As someone who owns albums like "Down In the Groove" and "Under a Red Sky" it doesn’t take much for me to feed Dylan’s retirement fund and Sony’s multi-national corporate machine. Is it "Blood On the Tracks"? No. Okay, well is it as dreary as his Christmas album? No.
10. THE ALBUM WHICH SHOULD’VE BEEN RELEASED IN 2020: The Garbage and the Flowers
As the old cliché goes, one thing you know about the Garbage and the Flowers is that you don’t know about the Garbage and the Flowers.

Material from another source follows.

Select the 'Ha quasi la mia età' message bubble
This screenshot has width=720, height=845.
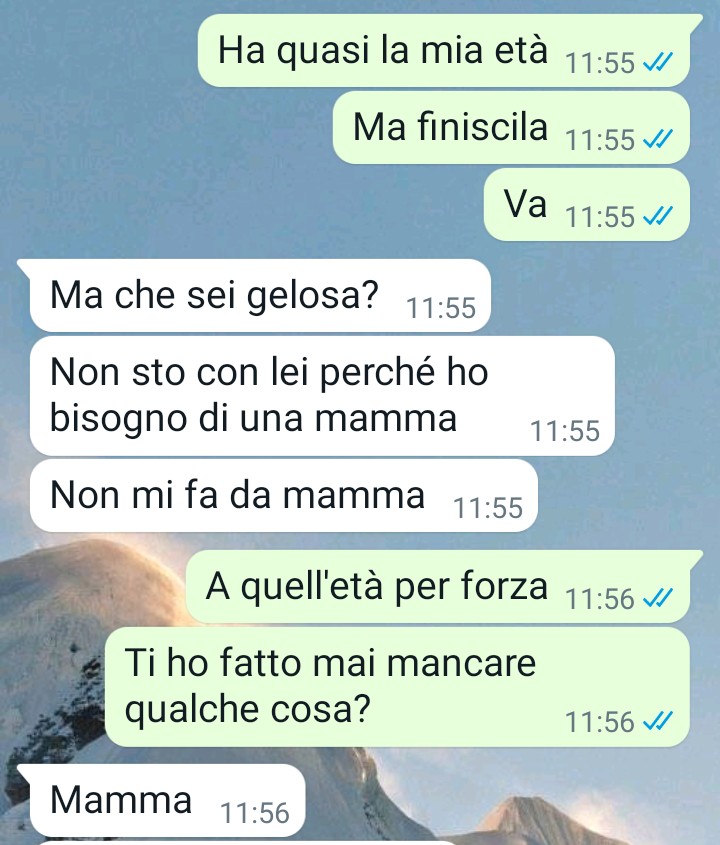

The band were once from New Zealand and like Dragon before them, hopped across the ditch to Australia sometime in the late '90s, seeking fortune and a way out of winter woolens.
It’s understood that today the group primarily reside in a tiny town west of Brisbane called Ipswich which is a quaint little place full of old timber shacks. They began recording an album sometime last year (or perhaps even a year before that I heard this rumour from someone) their second album of all new material since the late '90s. I’m sorry but their discography to me is a touch difficult to understand; it’s like when I let Google maps take me and my car to somewhere I’ve never been. Was I meant to drive past that park twice in both directions? Why is it taking me across this toll bridge?
Their string of shows last year felt like long, soporific jams which oozed of the Velvets ca. 1966 with no less than four guitars chiming away to the most primal and selfless of rhythm sections. If that sensation could be placed across 2 sides of a record, that would be great. And if Yuri and Helen decided to do a country album of duets a la Conway and Loretta, I’d still buy it anyway. So let’s hope there’s some TGATF racket next year, eh bro?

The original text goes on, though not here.